Records in a dataset
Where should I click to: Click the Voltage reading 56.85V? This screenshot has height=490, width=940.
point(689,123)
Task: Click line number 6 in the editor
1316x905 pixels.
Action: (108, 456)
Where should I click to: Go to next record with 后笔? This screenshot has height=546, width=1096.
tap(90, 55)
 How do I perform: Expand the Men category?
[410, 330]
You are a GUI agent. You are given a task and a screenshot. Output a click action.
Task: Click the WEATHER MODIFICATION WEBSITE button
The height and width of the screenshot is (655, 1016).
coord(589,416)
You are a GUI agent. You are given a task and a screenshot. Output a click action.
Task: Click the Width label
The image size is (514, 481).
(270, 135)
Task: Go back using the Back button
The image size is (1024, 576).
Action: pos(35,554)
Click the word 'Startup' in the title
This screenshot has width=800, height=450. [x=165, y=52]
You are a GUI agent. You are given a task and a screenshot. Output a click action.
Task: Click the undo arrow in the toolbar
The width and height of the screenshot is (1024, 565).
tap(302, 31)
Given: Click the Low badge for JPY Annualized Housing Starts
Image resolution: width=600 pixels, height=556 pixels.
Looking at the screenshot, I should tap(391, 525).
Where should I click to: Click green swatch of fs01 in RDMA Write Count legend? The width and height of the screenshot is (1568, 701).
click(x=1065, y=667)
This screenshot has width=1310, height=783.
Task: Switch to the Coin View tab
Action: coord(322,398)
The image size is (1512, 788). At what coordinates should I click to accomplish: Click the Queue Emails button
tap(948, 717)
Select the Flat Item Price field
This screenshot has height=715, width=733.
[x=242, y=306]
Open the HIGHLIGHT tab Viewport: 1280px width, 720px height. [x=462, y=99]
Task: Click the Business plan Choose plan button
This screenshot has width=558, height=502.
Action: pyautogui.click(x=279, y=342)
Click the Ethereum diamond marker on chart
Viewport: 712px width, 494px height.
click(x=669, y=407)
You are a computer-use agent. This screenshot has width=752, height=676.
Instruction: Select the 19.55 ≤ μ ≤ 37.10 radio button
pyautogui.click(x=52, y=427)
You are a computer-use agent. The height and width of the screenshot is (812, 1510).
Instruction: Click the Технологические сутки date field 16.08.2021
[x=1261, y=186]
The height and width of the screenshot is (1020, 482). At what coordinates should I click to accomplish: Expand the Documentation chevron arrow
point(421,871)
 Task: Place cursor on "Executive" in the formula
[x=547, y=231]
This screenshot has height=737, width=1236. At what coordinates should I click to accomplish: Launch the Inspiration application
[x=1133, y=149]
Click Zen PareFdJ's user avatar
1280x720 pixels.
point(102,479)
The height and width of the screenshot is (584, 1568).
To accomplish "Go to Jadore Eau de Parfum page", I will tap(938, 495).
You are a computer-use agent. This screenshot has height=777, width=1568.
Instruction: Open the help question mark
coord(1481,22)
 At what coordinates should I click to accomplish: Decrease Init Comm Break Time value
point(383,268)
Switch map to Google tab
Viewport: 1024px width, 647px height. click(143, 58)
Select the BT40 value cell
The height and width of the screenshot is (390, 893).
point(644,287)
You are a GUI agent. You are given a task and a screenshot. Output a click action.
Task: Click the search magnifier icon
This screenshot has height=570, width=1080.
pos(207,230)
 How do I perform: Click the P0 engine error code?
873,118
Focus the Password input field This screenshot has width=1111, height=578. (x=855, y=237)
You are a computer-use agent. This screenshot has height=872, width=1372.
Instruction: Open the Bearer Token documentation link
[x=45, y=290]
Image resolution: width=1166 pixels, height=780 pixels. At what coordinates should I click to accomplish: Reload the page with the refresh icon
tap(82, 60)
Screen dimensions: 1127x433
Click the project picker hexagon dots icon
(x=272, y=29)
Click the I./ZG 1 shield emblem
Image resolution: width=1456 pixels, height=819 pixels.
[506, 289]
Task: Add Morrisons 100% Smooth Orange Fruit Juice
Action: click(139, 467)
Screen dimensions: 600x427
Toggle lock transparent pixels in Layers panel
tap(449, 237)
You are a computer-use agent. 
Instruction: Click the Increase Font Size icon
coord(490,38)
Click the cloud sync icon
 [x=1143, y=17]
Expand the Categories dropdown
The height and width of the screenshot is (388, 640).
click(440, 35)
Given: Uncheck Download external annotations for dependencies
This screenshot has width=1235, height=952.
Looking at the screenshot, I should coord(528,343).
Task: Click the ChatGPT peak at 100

#### DIRECTION
Turn all of the data above into a numbered list, one line per item, and leave out any blank lines.

#### THE COMPLETED TASK
1. Where should I click to: Click the Voltage reading 56.85V? This screenshot has height=490, width=940.
2. point(689,123)
3. Task: Click line number 6 in the editor
4. 1316x905 pixels.
5. Action: (108, 456)
6. Where should I click to: Go to next record with 后笔? This screenshot has height=546, width=1096.
7. tap(90, 55)
8.  How do I perform: Expand the Men category?
9. [410, 330]
10. You are a GUI agent. You are given a task and a screenshot. Output a click action.
11. Task: Click the WEATHER MODIFICATION WEBSITE button
12. The height and width of the screenshot is (655, 1016).
13. coord(589,416)
14. You are a GUI agent. You are given a task and a screenshot. Output a click action.
15. Task: Click the Width label
16. The image size is (514, 481).
17. (270, 135)
18. Task: Go back using the Back button
19. The image size is (1024, 576).
20. Action: pos(35,554)
21. Click the word 'Startup' in the title
22. This screenshot has width=800, height=450. [x=165, y=52]
23. You are a GUI agent. You are given a task and a screenshot. Output a click action.
24. Task: Click the undo arrow in the toolbar
25. The width and height of the screenshot is (1024, 565).
26. tap(302, 31)
27. Given: Click the Low badge for JPY Annualized Housing Starts
28. Image resolution: width=600 pixels, height=556 pixels.
29. Looking at the screenshot, I should tap(391, 525).
30. Where should I click to: Click green swatch of fs01 in RDMA Write Count legend? The width and height of the screenshot is (1568, 701).
31. click(x=1065, y=667)
32. This screenshot has width=1310, height=783.
33. Task: Switch to the Coin View tab
34. Action: coord(322,398)
35. The image size is (1512, 788). At what coordinates should I click to accomplish: Click the Queue Emails button
36. tap(948, 717)
37. Select the Flat Item Price field
38. This screenshot has height=715, width=733.
39. [x=242, y=306]
40. Open the HIGHLIGHT tab Viewport: 1280px width, 720px height. [x=462, y=99]
41. Task: Click the Business plan Choose plan button
42. This screenshot has width=558, height=502.
43. Action: pyautogui.click(x=279, y=342)
44. Click the Ethereum diamond marker on chart
45. Viewport: 712px width, 494px height.
46. click(x=669, y=407)
47. You are a computer-use agent. This screenshot has width=752, height=676.
48. Instruction: Select the 19.55 ≤ μ ≤ 37.10 radio button
49. pyautogui.click(x=52, y=427)
50. You are a computer-use agent. The height and width of the screenshot is (812, 1510).
51. Instruction: Click the Технологические сутки date field 16.08.2021
52. [x=1261, y=186]
53. The height and width of the screenshot is (1020, 482). At what coordinates should I click to accomplish: Expand the Documentation chevron arrow
54. point(421,871)
55.  Task: Place cursor on "Executive" in the formula
56. [x=547, y=231]
57. This screenshot has height=737, width=1236. At what coordinates should I click to accomplish: Launch the Inspiration application
58. [x=1133, y=149]
59. Click Zen PareFdJ's user avatar
60. 1280x720 pixels.
61. point(102,479)
62. The height and width of the screenshot is (584, 1568).
63. To accomplish "Go to Jadore Eau de Parfum page", I will tap(938, 495).
64. You are a computer-use agent. This screenshot has height=777, width=1568.
65. Instruction: Open the help question mark
66. coord(1481,22)
67.  At what coordinates should I click to accomplish: Decrease Init Comm Break Time value
68. point(383,268)
69. Switch map to Google tab
70. Viewport: 1024px width, 647px height. click(143, 58)
71. Select the BT40 value cell
72. The height and width of the screenshot is (390, 893).
73. point(644,287)
74. You are a GUI agent. You are given a task and a screenshot. Output a click action.
75. Task: Click the search magnifier icon
76. This screenshot has height=570, width=1080.
77. pos(207,230)
78.  How do I perform: Click the P0 engine error code?
79. 873,118
80. Focus the Password input field This screenshot has width=1111, height=578. (x=855, y=237)
81. You are a computer-use agent. This screenshot has height=872, width=1372.
82. Instruction: Open the Bearer Token documentation link
83. [x=45, y=290]
84. Image resolution: width=1166 pixels, height=780 pixels. At what coordinates should I click to accomplish: Reload the page with the refresh icon
85. tap(82, 60)
86. Screen dimensions: 1127x433
87. Click the project picker hexagon dots icon
88. (x=272, y=29)
89. Click the I./ZG 1 shield emblem
90. Image resolution: width=1456 pixels, height=819 pixels.
91. [506, 289]
92. Task: Add Morrisons 100% Smooth Orange Fruit Juice
93. Action: click(139, 467)
94. Screen dimensions: 600x427
95. Toggle lock transparent pixels in Layers panel
96. tap(449, 237)
97. You are a computer-use agent. 
98. Instruction: Click the Increase Font Size icon
99. coord(490,38)
100. Click the cloud sync icon
101.  [x=1143, y=17]
102. Expand the Categories dropdown
103. The height and width of the screenshot is (388, 640).
104. click(440, 35)
105. Given: Uncheck Download external annotations for dependencies
106. This screenshot has width=1235, height=952.
107. Looking at the screenshot, I should coord(528,343).
108. Task: Click the ChatGPT peak at 100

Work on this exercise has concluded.